Season of speedway in Sweden

The 1991 Swedish speedway season was the 1991 season of motorcycle speedway in Sweden.

==Individual==
===Individual Championship===
The 1991 Swedish Individual Speedway Championship final was held in Vetlanda on 21 September. Peter Karlsson won the Swedish Championship for the second time.

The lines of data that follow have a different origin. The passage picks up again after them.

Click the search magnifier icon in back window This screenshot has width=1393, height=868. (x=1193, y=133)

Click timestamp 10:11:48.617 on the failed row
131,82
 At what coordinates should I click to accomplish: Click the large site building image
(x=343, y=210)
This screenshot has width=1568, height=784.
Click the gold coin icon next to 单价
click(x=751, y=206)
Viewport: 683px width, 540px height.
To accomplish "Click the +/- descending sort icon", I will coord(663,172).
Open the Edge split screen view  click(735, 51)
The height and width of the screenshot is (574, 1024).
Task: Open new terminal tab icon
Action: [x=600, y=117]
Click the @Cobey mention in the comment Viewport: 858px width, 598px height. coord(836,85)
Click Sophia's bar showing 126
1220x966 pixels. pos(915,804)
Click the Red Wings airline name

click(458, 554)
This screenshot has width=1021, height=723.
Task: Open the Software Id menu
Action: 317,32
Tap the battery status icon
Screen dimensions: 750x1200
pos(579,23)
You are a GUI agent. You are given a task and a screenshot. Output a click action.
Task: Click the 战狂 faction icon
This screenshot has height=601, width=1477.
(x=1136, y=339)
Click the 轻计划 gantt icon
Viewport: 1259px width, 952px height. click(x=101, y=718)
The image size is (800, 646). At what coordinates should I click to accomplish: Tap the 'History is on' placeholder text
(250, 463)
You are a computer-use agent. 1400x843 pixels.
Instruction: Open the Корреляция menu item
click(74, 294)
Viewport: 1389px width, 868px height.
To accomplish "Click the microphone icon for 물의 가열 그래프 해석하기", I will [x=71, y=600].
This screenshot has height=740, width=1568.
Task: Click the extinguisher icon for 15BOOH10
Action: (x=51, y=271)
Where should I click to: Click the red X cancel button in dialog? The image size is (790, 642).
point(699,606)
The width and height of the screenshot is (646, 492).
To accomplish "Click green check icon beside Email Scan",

| Pos | Rider | Team | Pts | Total |
|---|---|---|---|---|
| 1 | Peter Karlsson | Örnarna | (2,2,3,3,3) | 13+3 |
| 2 | Peter Nahlin | Smederna | (3,2,2,3,3) | 13+2 |
| 3 | Per Jonsson | Getingarna | (3,2,1,3,3) | 12+3 |
| 4 | Claes Ivarsson | Vetlanda | (1,3,3,3,2) | 12+2 |
| 5 | Tony Rickardsson | Getingarna | (2,3,3,1,1) | 10 |
| 6 | Joakim Karlsson | Skepparna | (3,1,2,2,2) | 10 |
| 7 | Tony Olsson | Bysarna | (2,3,1,2,2) | 10 |
| 8 | Henrik Gustafsson | Indianerna | (3,d,3,1,1) | 8 |
| 9 | Jimmy Nilsen | Getingarna | (1,2,2,2,0) | 7 |
| 10 | Erik Stenlund | Rospiggarna | (2,1,2,0,1) | 6 |
| 11 | Jorgen Johansson | Skepparna | (1,0,d,2,2) | 5 |
| 12 | Dennis Löfqvist | Bysarna | (0.3.0.1.0) | 4 |
| 13 | Mikael Teurnberg (res) | Rospiggarna | (3) | 3 |
| 14 | Patrick Karlsson | Rospiggarna | (u,0,1,0,1) | 2 |
| 15 | Bo Arrhen | Getingarna | (1,0,0,1,0) | 2 |
| 16 | Niklas Karlsson | Örnarna | (d,1,1,-,-) | 2 |
| 17 | Stefan Dannö | Indianerna | (0.1,d,0.0) | 1 |
| 18 | Christer Rohlen (res) | Indianerna | (0) | 0 |

===U21 Championship===

Jorgen Hultgren won the U21 championship.

==Team==
===Team Championship===
Indianerna won the Elitserien and were declared the winners of the Swedish Speedway Team Championship for the second successive season. The Indianerna team included Henrik Gustafsson, Christer Rohlén, Mikael Blixt, Lars Gunnestad and Stefan Dannö.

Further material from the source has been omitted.